Отойдя от окна, я вспомнил свой сон и опять подумал про Луи. Конечно, он редко снится мне. Но когда и не снится, то по ночам в чужой стране или дома, сидя днем у себя на работе в банке, которому триста лет, или в минуты сложных переговоров с моими партнерами где-нибудь в России или Китае, я частенько думаю о Луи. У меня десятки близких и дальних знакомых мужчин и женщин по всему миру, я, можно сказать, всегда в водовороте людей, но никогда и ни о ком из них я не думаю больше двух-трех минут, а о Луи могу размышлять часами. И когда наступает необходимость принять важное решение, я мысленно советуюсь только с Луи. Пока мы не ошиблись ни разу.
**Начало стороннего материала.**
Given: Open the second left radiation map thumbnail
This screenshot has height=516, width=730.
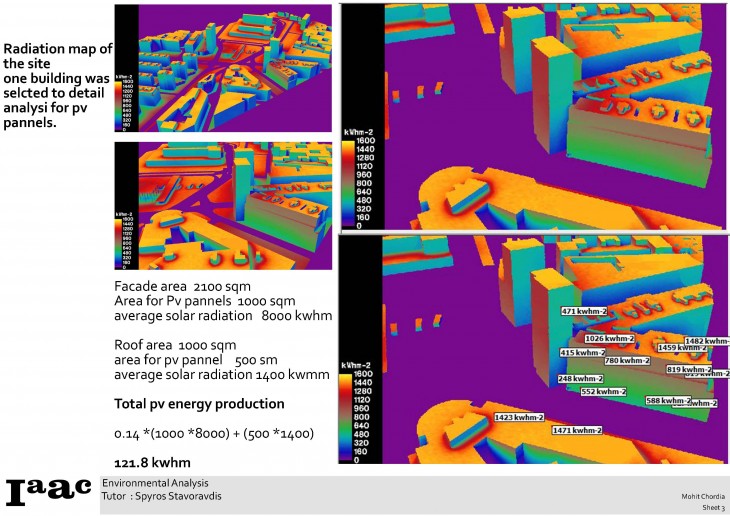Looking at the screenshot, I should [x=223, y=206].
– Дорогой Луи, я – постоялец отеля Мариотт в Москве, – громко сказал я, стоя под душем.
– Все мы на этом свете постояльцы, – чуть слышно ответил мне Луи.
– Я люблю Россию, люблю русских, может быть, потому, что в молодости у меня была русская жена. Мы любили друг друга и два года прожили с ней в Москве. Никогда в жизни и ни с кем я не дурачился и не хохотал так много, как с моей русской женой. Я швейцарец. И она в шутку звала меня «швейцаром», а я ее – «матрешкой».
Тысячу раз слышал, что главное в этой жизни – уметь любить. Не спорю. Но моя «матрешка» сказала мне однажды то, чего я ни от кого не слышал, нигде не читал, да и своим умом никогда не доходил до этого. Она сказала: «Ты не умеешь быть любимым».
Наверное, поэтому мы и расстались. И только теперь, на шестом десятке, я понимаю, как она была права и как мне не хватило тонкости, такта и вкуса к жизни в той игре, которая зовется между людьми брачными узами. Очень важно уметь любить. Но еще труднее уметь быть любимым или любимой. Теперь я понимаю это как дважды два, дорогой Луи, но «удача промчалась мимо», и мне ее не догнать, не вернуть.
Я открутил воду, как говорят русские, на всю катушку и продолжал разговаривать сам с собой, но, конечно же, краем сознания не упуская из памяти моего друга Луи. Некоторые любят петь под душем, а я люблю болтать сам с собой. Приезжая в Россию или в Китай, я по пять-шесть часов в день провожу на так называемых переговорах, где стараюсь поменьше говорить и побольше молчать. Так что сейчас, под колкими струями душа я компенсирую свою нарочитую молчаливость.